Leading charity for older people Age UK has called for care workers to have pay parity with the NHS.
In a major new report, Age UK revealed that despite providing a vital, life enhancing service, care workers earned 24p an hour less than shop assistants.
Caroline Abrahams, Charity Director at Age UK, said: “The lack of government funding for care often translates into exploitative working conditions for care staff, which in turn undermine the quality of care on offer to older and disabled people. Social care is above all a people business and if you don’t value the men and women who provide it you are undervaluing those who receive it too.”
The charity said the average salary of the 1.65m strong workforce amounted to just £15,000, or half the UK average.
In further findings, four in five social care workers said their mental health had been damaged during the pandemic, with 42% saying the government had not done enough to support their mental health.
One in ten said they had colleagues who had continued to work despite having COVID-19 symptoms, with 8% of workers survey by Unison saying they would receive no pay at all if they had to self-isolate or were off sick.
One in four frontline workers were unable to work as of the end of March with providers losing 6.35m extra days to sickness in March and July, more than twice the usual figure.
More than half (54%) said they were paid less than the National Living Wage of £8.72. The Real Living Wage was increased to £9.50 today.
As wells as care workers achieving pay parity with the NHS, the report calls for improved learning and development for workers and ensuring the new immigration system allows for overseas workers to enter the country easily to work in the sector.
The charity also urged the government to support the physical and mental health of care staff as the NHS has done with its People Plan and to publish a workforce plan addressing minimum staff ratios and how to increase recruitment.
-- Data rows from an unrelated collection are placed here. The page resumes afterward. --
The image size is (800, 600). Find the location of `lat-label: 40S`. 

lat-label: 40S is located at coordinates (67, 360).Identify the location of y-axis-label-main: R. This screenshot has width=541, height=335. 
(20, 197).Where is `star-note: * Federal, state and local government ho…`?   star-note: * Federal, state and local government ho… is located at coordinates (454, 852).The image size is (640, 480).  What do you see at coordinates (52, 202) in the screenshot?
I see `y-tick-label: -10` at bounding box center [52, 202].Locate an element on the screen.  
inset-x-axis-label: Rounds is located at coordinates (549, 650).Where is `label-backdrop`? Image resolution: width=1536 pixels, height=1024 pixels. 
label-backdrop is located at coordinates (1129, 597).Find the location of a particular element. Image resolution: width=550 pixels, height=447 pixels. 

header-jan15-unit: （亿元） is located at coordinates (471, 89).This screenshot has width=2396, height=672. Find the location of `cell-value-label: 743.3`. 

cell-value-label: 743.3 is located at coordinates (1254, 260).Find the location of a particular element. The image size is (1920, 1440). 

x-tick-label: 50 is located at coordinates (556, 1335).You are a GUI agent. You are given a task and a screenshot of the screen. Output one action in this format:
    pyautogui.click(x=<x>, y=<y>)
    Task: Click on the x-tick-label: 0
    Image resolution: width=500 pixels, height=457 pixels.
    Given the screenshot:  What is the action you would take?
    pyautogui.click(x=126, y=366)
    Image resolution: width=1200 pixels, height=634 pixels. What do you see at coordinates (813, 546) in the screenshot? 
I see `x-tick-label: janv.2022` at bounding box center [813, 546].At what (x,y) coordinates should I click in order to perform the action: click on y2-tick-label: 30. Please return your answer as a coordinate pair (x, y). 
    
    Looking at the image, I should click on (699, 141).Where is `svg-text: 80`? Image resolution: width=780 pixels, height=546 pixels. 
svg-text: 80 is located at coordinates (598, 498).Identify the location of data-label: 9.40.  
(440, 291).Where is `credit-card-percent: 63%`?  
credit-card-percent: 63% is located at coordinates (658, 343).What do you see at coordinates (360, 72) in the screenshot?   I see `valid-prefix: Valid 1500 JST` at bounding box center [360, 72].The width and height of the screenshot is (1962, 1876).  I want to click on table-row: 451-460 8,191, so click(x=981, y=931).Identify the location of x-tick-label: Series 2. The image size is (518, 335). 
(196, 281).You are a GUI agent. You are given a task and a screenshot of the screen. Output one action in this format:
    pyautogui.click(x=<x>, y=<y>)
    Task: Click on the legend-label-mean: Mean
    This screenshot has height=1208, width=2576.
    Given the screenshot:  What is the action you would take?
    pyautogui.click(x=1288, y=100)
Age UK also called on the government to continue to ensure that PPE was readily available for care workers.
UNISON assistant general secretary and co-chair of the Future Social Care Coalition Christina McAnea, said: “These shocking findings are a wake-up call to government that enough is enough.
“Care staff can’t go on being ignored, undervalued and left to exist on poverty wages. A wage boost is needed now to get them through the pandemic and attract new recruits.
“A national care service would also bring about long overdue reform of the sector. It would drive up standards, boost pay and training and ensure the care service is put on an equal footing with the NHS.”
A government spokesperson said: “We are incredibly grateful for the tireless efforts of all our care workers in the fight against coronavirus. Social care workers over 25 must be paid at least the National Living wage, which this year has seen the largest increase ever – putting an additional £930 into the pockets of over 2 million of the UK’s lowest paid.